■医療へのアクセス
埼玉県立大学社会福祉子ども学科 准教授 高島恭子(たかしまきょうこ)
こんにちは。突然ですが、皆様は体調に異変を感じたとき、病院へは足が向くほうでしょうか。病院に行く、様子を見ながらゆっくり過ごす、市販薬を利用する等、症状にもよるでしょうが、さまざまな対応があると思います。医療へのアクセスを、(1)医療ケアの必要性が生じる→(2)ケアの必要性を認識しケアを求める→(3)医療機関を探す→(4)医療機関にたどりつく→(5)医療サービスを利用する→(6)必要なケアに対しての結果を得る、という枠組みで説明する論文があります。

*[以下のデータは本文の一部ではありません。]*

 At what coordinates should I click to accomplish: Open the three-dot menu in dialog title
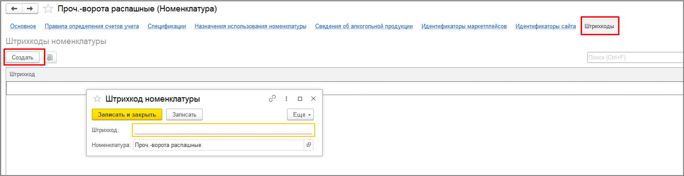(x=286, y=99)
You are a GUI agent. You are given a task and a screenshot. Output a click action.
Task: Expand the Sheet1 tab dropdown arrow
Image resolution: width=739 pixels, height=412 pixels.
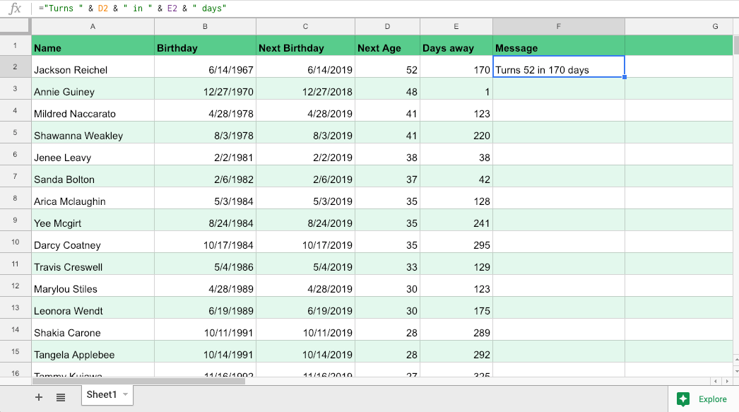(x=125, y=395)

どこにハードルがありそうでしょうか。「(2)ケアの必要性を認識しケアを求める」は、これは病院に行かなければならないなと思い、よし行こうと意欲を持つことです。「(3)医療機関を探す」は、症状にあった医療機関を見つけること。「(4)医療機関にたどりつく」では、医療機関の場所を調べ、交通手段を利用し、開院時間に合わせてたどりつかなければなりません。お財布も必要です。インターネット上に多くの情報があるとしてもなかなか大変そうです。情報を集める能力、言語や交通手段の状況、雇用の状況なども影響してきます。
先の論文では、医療アクセスを医療機関につながっていく私たちの能力と、医療の提供機関や組織、制度の利用しやすさの相互作用として捉えています。とはいえ、制度や環境が整っていても、医療にかかろうという意識を本人が持つことがスタートとなりそうです。不調を我慢しつらい思いをするよりも医療機関を活用するのはいかがでしょう。そしてその後も、自分の医療ケアに自分自身が関与しようという気持ちが大切です。
医療機関やその他のサービスを上手に活用しながら、健やかな1年を過ごせますように。